Table 3 presents the main results that show the impact of ACFT on health outcomes. The evidence from the table generally shows that ACFT improves health outcomes in both Asia and Africa, with varying degrees of impact. Specifically, ACFT reduces infant mortality, child mortality and female adult mortality and improves life expectancy. Thus, an increase in ACFT by 1% will reduce infant mortality, child mortality, and female adult mortality by 0.21%, 0.30%, and 0.12% in Asia and 0.21%, 0.27%, and 0.09% in Africa, respectively. Our results corroborate the finding by Byaro et al. (2024) who established the negative effects of ACFT on similar health outcome variables. Furthermore, if ACFT increases by 1%, life expectancy in Asia and Africa will rise by 0.03% and 0.05%, respectively. Generally, our findings show that ACFT improves the health outcomes in both Asia and Africa.

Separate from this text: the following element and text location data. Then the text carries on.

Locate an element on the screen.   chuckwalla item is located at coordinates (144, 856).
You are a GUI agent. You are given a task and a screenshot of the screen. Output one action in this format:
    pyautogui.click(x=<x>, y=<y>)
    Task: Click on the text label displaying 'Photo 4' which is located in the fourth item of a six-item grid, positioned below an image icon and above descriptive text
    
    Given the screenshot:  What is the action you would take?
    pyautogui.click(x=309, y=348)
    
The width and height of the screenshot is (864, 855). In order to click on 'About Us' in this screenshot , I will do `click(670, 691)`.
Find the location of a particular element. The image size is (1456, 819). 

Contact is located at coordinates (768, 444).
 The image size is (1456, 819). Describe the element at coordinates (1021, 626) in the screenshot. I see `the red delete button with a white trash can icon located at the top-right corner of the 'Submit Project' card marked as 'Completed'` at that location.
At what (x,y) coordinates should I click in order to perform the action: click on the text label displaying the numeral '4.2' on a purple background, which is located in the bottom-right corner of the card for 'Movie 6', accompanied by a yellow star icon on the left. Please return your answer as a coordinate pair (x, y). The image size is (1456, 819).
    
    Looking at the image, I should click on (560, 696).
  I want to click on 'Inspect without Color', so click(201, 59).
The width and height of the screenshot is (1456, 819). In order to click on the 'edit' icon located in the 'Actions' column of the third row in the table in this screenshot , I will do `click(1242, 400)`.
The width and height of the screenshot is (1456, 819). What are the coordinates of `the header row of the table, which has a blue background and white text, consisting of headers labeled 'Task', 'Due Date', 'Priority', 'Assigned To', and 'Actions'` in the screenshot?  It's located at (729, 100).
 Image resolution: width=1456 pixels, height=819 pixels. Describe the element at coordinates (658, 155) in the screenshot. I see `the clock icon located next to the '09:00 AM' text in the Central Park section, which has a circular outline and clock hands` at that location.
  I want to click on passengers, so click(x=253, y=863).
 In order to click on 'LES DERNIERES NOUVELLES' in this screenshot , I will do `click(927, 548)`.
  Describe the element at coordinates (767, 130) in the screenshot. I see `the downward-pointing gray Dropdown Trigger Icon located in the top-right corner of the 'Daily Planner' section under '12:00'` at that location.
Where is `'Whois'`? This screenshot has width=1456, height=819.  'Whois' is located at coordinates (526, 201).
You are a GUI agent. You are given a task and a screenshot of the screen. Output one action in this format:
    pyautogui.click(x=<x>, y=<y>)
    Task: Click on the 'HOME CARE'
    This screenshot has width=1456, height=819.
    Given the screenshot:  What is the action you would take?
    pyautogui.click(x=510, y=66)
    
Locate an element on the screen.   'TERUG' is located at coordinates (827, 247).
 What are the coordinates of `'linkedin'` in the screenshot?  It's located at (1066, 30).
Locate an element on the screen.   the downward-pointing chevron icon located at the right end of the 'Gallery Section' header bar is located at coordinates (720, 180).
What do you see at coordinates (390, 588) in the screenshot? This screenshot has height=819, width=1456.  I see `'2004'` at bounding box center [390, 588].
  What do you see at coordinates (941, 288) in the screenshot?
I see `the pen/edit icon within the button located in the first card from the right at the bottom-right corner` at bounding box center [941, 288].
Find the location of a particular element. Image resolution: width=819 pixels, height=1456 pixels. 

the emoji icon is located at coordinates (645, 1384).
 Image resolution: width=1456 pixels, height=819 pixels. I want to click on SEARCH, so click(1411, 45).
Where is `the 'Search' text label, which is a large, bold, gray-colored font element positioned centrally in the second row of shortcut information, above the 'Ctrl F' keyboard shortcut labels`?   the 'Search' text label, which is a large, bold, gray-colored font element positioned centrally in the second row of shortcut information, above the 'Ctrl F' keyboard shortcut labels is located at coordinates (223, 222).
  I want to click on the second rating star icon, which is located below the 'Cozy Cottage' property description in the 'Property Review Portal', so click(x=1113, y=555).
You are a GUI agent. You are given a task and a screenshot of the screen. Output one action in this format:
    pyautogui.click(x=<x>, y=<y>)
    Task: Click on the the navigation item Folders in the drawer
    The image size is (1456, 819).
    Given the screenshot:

In all models, control variables such as health expenditure and GDP per capita follow a priori expectations, whereas population growth yields mixed results across the models. Expectedly, GDP per capita and health expenditure reduce IF, CM, and FAM and improve LE.
IV. Conclusion and Policy Recommendations
In this study, we have tested the null hypothesis that progress made in Africa and Asia in terms of ACFT does not improve health outcomes. We tested this null hypothesis using data from 20 countries in Africa and Asia, covering the period from 2000 to 2021. To address some panel data method problems, such as heteroscedasticity and serial and cross-sectional correlations, we employed the GLS estimation method.
Our findings show that ACFT indeed improves health outcomes in both Asia and Africa, with varying degrees of impact. This shows that even though there is variation in ACFT in both regions, ACFF is indispensable for improving health outcomes in Asia and Africa. The effect of control variables also follows a priori expectations, as both health expenditure and GDP per capita reduce IF, CM, and FAM, while improving LE. However, population growth produces mixed results.
Based on our findings, we recommend Asian and African governments to prioritise the implementation of policies that enhance access to clean fuel and technology, given their proven ability to improve health outcomes. This includes allocating resources to the development of renewable energy infrastructure and the implementation of efficient cooking technology.